Saturday at the Los Angeles Times Festival of Books
Posted on April 22, 2012 Posted by John Scalzi 19 Comments
Saturday was a pretty good day at the LATFoB. The weather was gorgeous and the place was packed with people, and I wandered around looking at the booths and the books. I met Libba Bray for the first time and learned of her butter sculpture of me, talked with Barry Goldblatt about kids and geeks (not necessarily one and the same), signed books at the Mysterious Galaxy booth alongside Les Klinger, and met both Richard Kadrey and Kami Garcia (who took the picture above), both of whom were very cool folks. In the afternoon I hung about with my friend Sumana, whom I had not seen for a while, and she and I had seafood and walked to the ocean in Santa Monica.

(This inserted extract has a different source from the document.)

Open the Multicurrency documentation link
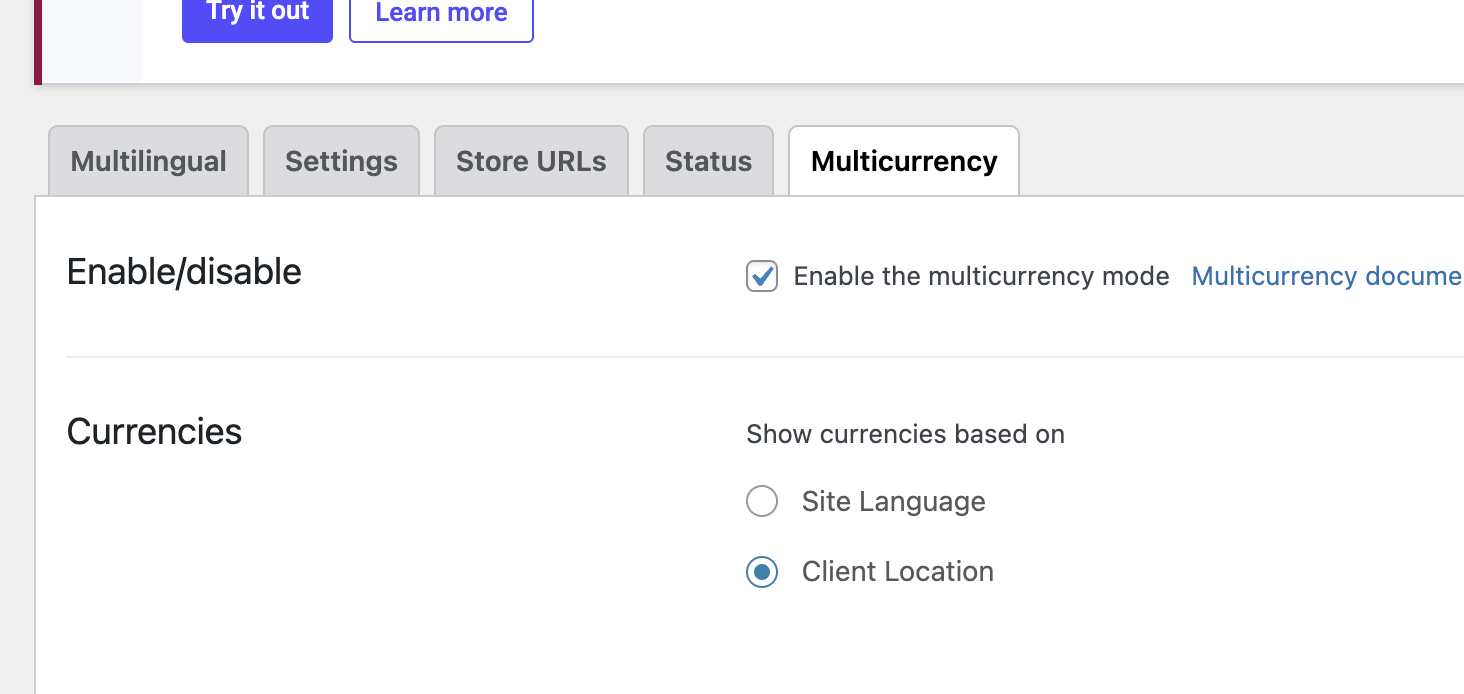The height and width of the screenshot is (694, 1464). (x=1326, y=276)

Then it was off to a festival party at the LA Public Library, where I got to fanboy Susan Orlean and hung out with Lev Grossman, Matt Ruff, Amber Benson, and a friend of Lev’s whose name escapes my brain this early in the morning but who kept goading me to steal a large cartoon cat from the children’s books room of the library, because she was delightfully wicked that way. For the official record, I resisted. For now.
Then I came back to the hotel, lost consciousness and then it was Sunday. Funny how that happens.

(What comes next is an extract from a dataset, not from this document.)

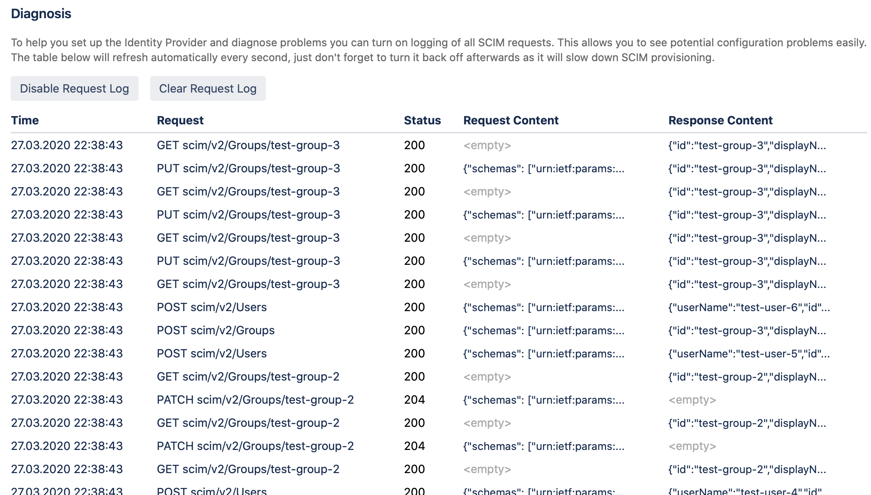Click the status code in the top row

[414, 145]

Today: A 10am panel on world building with Lev, Charles Yu and Frank Beddor, and a 3pm panel on how geeks rock with Maureen Johnson, Pamela Ribon and Amber. Signings after both. If you’re in LA, I’ll see you there. If you’re not in LA, you’ll just have to wish you were there.
Wish I was there.
Took me a minute to grasp the wardrobe selection. Then it hit me – Red Shirt! Of course! Sma-a-a-rt :)
Well, it’s more about Abe Froman, the Sausage King of Chicago, actually.

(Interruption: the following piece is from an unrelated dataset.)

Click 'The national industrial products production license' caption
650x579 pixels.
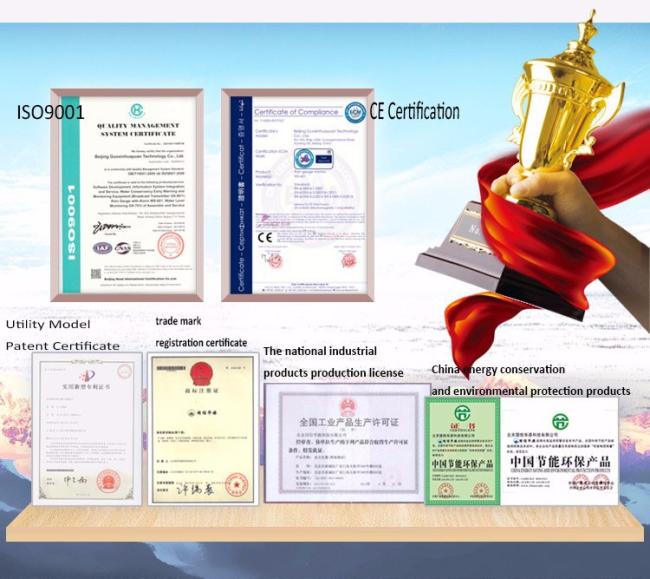[333, 362]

Great summary. Great bunch of authors. Hope to see you at the one in 2013.
where in the hell did you get that t-shirt? i’m guessing chicago, duh.
Is there no photograph of Ms. Bray’s butter sculpture available? I’m not sure I believe such an outlandish thing exists without photographic evidence.
A little jealous that my family and I couldn’t be there to enjoy the day & thank you for your work.
You may have signed something for my friend Mark, a tall, jocular fellow with unruly reddish hair and an English accent. I just hope it wasn’t a body part. And if it was, I hope it was one of *his* body parts.
Somebody needs to get you a big, blinking neon sign that says “Scalzi’s Here!” instead of that cheesy little sign.
Also a personal attendant to follow him, with a boombox held aloft that plays “Any Way You Want It”.
I fumbled my Saving Throw vs. Babble, Marko. You’ve have been proud of me, the way I sweated and stammered. The comedy double-take Scalzi pulled and deeply dubious “Where do I know you from” was amusing, though. Apparently, I’m memorable even when but 80 pixels across. It’s the beard.
Would you like to come to the Tucson Festival of Books next March 9-10? We have the best book festival under the sun and the fourth largest in the nation after LA, Miami and Chicago. Everyone says it’s the best organized, and we’re really nice and Dan and I both read “Whatever” daily.
Sheila
“Well, it’s more about Abe Froman, the Sausage King of Chicago, actually.”
Yeah, yeah. We’re on to these subliminal messages with the veneer of being about something else.
Man, I love that t-shirt. I’m rarely envious of other peoples’ clothing, but this is different. It’s *Abe Froman* for god’s sake. I seethe with envy. I will console myself by simply being happy that it exists and someone is very happy with it.
Hey, I saw you at both panels today! The cosmogenesis one with the more literary-type dudes and the geek pride one with the not-quite-geeky-enough ladies. You were the most entertaining panelist of each, of course.
NIce Abe Froman shirt, John.
I weep for the future.
Mysterious Galaxy is such a great bookstore. For such a small bookstore they get a lot of great authors to do signings.
Hope to see you at the store in San Diego soon.
The image is a little different, but I’ve seen Abe Froman t-shirts at the website Last Exit to Nowhere. (I’d enter the site address itself, but I figure it’d probably wind up in the spam queue.) I’ve wasted entirely too much money there, but I do love my Overlook Hotel and Weyland-Yutani shirts.